Als Deep Purple halverwege de jaren tachtig de draad weer oppakt, verandert er aan de muzikale inslag van Jon Lord weinig. Herkenbaar daarentegen blijft zijn bijdrage wel. Totdat hij in 2001 de groep verlaat, niet voordat er nog een paar stukken van zijn hand terechtkomen op het vaak uitgestelde ‘Bananas’ uit 2003. Maar écht afscheid neemt Lord van de groep al twee jaar eerder, als dertig jaar na dato zijn ‘Concerto for Group and Orchestra’ opnieuw wordt uitgevoerd in de Royal Albert Hall, maar dan met Steve Morse als gitarist. Het karakter van Jon Lord wordt vooral duidelijk op de dvd als hij herinneringen ophaalt aan die beginjaren van Deep Purple. Eind goed, al goed.
Don Airey wordt zijn opvolger en Lord gaat met pensioen, al hoewel hij af en toe nog een soloproject doet. Er wordt steeds minder van hem vernomen, tot het verschijnen van zijn live-album eind vorig jaar. De uitgave valt samen met het slechte nieuws omtrent zijn gezondheid. Ruim een half jaar later kan Jon Lord worden bijgezet in de galerie van essentiële rockmuzikanten van de twintigste eeuw. Een eer die hem absoluut alleen niet postuum toekomt; respect heeft de Engelsman gelukkig zijn hele leven gekregen voor zijn verdiensten. Met die berustende gedachte heeft hij afscheid kunnen nemen.
Zonder Jon Lord had de rol van een toetsenist in een (hard)rockband er absoluut anders uitgezien.
Minder dominant en minder avontuurlijk in het duel met de gitaar.
Het is zijn erfenis voor generaties progressieve muzikanten.

+ + + + +

** JOUW OPDRACHT **
Wie wordt volgens de tekst over Jon Lord zijn opvolger bij Deep Purple?

Opgeslagen vermeldingen:
+ + + + +

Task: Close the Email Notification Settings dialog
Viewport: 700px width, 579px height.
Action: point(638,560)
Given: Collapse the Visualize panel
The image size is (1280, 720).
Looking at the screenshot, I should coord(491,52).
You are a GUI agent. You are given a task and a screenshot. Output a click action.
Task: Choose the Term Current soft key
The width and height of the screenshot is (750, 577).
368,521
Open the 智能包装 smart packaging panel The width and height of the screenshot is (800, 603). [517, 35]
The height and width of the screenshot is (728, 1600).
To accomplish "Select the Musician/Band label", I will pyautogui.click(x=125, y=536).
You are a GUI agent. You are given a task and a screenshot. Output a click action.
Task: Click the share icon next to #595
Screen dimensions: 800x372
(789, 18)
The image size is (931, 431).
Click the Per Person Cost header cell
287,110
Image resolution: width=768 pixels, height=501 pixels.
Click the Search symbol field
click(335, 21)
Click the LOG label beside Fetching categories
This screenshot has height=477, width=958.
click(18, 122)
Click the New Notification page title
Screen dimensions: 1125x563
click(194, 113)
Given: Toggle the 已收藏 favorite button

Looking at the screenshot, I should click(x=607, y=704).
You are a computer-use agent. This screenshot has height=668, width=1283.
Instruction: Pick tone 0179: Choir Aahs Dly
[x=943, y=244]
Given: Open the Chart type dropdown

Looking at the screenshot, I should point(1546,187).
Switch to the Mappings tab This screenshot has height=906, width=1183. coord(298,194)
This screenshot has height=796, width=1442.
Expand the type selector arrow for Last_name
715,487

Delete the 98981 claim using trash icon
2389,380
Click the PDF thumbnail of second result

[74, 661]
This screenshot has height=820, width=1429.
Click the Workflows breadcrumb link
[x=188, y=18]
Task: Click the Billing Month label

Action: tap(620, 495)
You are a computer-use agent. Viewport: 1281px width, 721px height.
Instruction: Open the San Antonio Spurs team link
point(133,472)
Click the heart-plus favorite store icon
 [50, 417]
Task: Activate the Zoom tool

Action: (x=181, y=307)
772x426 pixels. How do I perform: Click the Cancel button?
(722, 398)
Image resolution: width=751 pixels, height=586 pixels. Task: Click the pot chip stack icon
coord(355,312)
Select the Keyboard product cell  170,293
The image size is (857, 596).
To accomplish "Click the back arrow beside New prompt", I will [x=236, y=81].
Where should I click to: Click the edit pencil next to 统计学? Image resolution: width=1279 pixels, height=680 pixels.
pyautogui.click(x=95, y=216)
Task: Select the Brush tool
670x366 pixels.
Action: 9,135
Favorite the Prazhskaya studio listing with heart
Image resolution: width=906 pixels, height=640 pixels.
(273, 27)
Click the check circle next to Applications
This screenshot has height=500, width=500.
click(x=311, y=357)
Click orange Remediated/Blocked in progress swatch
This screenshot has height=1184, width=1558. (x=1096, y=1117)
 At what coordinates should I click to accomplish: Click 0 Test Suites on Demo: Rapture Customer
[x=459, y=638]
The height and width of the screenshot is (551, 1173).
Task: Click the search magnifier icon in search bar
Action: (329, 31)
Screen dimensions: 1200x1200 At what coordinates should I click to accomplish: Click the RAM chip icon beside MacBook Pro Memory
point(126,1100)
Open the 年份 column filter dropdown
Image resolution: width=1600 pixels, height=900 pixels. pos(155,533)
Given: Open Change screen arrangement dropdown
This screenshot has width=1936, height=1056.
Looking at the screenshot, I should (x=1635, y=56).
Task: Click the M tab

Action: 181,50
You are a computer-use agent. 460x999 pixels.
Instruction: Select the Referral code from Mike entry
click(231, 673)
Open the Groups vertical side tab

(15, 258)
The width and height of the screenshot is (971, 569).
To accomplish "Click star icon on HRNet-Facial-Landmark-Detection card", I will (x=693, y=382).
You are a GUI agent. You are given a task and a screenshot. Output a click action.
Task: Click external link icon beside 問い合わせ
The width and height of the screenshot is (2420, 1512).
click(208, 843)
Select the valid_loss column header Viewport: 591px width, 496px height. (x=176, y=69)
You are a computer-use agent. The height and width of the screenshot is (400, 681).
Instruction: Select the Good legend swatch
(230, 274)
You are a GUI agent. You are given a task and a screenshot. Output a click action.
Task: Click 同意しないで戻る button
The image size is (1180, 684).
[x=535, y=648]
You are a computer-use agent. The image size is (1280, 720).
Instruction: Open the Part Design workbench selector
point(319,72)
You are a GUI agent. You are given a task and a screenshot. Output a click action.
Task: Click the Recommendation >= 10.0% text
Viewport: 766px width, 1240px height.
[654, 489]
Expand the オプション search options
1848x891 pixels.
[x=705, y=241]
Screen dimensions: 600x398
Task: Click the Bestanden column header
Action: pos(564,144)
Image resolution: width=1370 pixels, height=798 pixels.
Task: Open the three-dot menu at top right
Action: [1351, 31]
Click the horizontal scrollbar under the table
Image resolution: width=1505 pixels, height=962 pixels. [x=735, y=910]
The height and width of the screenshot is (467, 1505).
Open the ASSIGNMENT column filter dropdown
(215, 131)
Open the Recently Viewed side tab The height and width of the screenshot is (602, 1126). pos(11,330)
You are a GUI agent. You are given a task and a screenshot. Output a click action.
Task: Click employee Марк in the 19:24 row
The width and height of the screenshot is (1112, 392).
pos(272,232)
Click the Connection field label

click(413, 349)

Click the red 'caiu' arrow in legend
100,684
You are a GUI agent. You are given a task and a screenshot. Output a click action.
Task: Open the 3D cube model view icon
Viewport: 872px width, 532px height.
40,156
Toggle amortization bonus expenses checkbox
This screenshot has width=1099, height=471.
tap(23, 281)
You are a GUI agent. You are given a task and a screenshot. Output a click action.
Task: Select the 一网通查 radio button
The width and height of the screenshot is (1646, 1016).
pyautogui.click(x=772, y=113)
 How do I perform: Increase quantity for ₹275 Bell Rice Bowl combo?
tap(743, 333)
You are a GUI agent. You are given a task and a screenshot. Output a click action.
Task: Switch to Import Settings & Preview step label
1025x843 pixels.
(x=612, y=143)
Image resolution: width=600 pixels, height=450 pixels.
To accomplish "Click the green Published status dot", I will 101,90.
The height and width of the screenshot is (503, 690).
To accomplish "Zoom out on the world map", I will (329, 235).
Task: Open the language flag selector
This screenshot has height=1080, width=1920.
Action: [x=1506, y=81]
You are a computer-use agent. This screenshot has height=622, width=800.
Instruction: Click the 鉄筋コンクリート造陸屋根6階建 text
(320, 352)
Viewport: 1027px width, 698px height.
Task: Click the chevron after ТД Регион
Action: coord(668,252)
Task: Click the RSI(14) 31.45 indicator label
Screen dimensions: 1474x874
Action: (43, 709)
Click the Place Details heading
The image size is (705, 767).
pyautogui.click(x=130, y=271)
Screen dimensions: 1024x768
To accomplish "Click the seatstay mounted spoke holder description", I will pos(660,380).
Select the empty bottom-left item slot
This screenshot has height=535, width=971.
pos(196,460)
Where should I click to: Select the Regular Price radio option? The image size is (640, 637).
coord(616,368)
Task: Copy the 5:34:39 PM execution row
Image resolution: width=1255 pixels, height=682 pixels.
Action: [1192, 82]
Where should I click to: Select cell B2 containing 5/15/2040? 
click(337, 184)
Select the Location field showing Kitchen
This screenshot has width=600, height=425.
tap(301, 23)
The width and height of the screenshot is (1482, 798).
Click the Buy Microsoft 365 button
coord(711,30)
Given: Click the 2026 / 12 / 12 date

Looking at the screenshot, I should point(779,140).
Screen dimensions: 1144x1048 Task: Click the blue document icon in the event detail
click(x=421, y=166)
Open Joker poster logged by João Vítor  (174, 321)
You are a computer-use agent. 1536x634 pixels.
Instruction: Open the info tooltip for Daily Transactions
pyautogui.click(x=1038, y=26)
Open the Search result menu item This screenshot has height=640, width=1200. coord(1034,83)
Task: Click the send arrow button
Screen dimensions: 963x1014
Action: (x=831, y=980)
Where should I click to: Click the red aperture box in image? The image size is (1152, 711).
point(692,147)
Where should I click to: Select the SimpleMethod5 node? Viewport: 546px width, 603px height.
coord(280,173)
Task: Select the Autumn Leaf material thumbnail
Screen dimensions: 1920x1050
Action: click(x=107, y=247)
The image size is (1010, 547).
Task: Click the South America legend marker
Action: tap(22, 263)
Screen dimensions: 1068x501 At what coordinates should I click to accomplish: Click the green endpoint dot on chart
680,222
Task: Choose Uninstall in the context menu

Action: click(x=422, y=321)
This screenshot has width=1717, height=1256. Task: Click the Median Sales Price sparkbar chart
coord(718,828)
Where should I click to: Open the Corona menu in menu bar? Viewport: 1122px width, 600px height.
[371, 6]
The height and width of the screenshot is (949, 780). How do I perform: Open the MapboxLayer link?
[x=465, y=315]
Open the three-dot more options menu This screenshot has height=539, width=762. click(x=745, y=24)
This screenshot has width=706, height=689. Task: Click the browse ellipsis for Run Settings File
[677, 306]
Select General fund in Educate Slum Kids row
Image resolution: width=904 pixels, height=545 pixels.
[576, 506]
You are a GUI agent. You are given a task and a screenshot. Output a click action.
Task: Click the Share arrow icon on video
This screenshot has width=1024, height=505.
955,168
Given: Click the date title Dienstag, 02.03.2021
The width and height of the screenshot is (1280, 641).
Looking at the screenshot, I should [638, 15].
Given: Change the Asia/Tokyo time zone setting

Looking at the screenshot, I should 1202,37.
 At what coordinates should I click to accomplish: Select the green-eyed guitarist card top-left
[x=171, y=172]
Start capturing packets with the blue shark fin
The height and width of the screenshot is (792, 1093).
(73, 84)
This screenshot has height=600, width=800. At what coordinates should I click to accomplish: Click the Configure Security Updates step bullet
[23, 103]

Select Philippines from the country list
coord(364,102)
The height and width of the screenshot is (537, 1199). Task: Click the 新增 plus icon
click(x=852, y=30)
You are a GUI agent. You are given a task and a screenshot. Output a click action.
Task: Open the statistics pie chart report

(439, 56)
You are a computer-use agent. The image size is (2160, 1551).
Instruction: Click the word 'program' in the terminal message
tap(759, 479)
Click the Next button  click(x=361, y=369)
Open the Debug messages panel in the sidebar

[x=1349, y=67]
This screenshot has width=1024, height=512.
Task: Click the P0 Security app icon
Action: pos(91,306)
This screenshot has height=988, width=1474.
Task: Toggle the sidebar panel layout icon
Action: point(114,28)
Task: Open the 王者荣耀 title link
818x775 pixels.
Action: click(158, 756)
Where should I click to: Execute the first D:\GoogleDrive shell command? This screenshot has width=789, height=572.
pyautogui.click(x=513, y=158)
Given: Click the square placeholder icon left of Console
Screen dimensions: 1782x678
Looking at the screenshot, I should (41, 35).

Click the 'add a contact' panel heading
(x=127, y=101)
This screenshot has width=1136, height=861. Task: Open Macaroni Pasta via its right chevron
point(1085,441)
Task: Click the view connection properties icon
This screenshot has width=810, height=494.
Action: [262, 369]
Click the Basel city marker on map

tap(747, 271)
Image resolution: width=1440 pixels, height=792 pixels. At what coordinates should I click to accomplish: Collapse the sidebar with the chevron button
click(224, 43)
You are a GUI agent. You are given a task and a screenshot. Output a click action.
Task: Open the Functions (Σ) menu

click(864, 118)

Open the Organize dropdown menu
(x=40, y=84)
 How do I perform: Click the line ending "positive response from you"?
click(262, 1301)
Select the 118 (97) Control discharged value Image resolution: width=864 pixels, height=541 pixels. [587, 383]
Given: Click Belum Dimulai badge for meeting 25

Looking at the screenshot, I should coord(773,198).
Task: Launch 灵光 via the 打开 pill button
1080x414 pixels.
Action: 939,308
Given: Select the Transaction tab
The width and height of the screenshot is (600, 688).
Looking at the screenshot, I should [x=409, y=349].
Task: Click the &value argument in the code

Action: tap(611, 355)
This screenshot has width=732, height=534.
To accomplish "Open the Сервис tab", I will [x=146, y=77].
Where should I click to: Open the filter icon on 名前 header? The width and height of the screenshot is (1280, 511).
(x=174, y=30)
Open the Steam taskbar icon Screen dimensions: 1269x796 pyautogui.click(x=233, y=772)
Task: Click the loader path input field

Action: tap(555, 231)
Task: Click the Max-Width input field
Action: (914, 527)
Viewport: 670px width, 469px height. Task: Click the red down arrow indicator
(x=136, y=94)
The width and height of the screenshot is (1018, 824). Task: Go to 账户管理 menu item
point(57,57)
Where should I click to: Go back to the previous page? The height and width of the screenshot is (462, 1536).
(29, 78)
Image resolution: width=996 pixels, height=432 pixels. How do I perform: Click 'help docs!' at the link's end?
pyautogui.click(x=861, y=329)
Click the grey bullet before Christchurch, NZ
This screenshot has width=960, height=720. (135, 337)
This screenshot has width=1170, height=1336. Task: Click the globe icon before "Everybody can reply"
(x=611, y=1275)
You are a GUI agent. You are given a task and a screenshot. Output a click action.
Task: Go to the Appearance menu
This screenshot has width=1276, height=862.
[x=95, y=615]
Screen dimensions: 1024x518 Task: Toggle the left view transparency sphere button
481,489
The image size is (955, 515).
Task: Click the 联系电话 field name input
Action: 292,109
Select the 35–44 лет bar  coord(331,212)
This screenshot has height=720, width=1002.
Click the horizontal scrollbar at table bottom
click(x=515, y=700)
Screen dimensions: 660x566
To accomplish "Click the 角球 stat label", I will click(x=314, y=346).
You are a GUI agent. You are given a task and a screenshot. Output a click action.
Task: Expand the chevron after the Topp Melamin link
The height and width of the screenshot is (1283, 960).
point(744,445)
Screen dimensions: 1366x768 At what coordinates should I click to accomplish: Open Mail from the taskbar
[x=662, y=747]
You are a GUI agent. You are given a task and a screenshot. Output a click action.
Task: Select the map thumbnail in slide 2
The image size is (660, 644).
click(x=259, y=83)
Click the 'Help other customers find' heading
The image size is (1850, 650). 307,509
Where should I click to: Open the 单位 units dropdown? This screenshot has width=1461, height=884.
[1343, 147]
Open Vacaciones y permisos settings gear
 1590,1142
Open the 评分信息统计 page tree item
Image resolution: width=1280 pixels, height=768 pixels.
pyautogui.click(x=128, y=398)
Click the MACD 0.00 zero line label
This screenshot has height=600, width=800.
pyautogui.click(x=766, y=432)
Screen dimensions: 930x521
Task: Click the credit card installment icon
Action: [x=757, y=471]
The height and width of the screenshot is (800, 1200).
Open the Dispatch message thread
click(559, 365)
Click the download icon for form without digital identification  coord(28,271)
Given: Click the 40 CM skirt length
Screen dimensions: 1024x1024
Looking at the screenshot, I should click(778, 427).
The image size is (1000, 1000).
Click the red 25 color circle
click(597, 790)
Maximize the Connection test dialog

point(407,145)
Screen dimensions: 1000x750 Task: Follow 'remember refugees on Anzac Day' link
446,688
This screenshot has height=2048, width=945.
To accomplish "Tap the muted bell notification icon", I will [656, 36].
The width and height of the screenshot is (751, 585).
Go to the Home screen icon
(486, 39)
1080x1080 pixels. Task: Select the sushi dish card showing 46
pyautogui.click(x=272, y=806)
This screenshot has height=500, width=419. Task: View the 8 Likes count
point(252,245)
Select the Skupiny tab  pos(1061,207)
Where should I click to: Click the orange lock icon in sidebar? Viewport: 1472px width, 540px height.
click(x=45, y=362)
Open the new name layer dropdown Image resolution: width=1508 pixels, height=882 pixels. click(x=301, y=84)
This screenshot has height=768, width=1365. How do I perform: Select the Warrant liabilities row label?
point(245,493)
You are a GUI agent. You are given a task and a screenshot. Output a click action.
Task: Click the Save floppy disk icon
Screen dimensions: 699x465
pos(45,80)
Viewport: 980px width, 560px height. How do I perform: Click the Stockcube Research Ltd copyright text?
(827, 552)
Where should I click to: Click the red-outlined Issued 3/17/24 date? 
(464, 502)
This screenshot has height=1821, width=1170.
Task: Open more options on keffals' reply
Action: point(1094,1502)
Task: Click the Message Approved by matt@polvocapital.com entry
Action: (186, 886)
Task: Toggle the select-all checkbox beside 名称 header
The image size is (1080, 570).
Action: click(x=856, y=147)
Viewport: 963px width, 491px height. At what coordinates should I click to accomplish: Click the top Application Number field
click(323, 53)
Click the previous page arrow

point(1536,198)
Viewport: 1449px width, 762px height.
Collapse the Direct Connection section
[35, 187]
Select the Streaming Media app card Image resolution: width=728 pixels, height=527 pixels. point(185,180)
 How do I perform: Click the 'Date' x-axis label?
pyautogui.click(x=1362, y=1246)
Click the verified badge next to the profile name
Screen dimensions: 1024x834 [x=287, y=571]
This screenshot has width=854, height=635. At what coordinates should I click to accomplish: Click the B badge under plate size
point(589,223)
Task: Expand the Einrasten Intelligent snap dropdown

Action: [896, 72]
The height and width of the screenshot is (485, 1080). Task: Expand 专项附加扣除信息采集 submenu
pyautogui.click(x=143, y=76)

+ + + + +

** RESULTAAT **
Don Airey.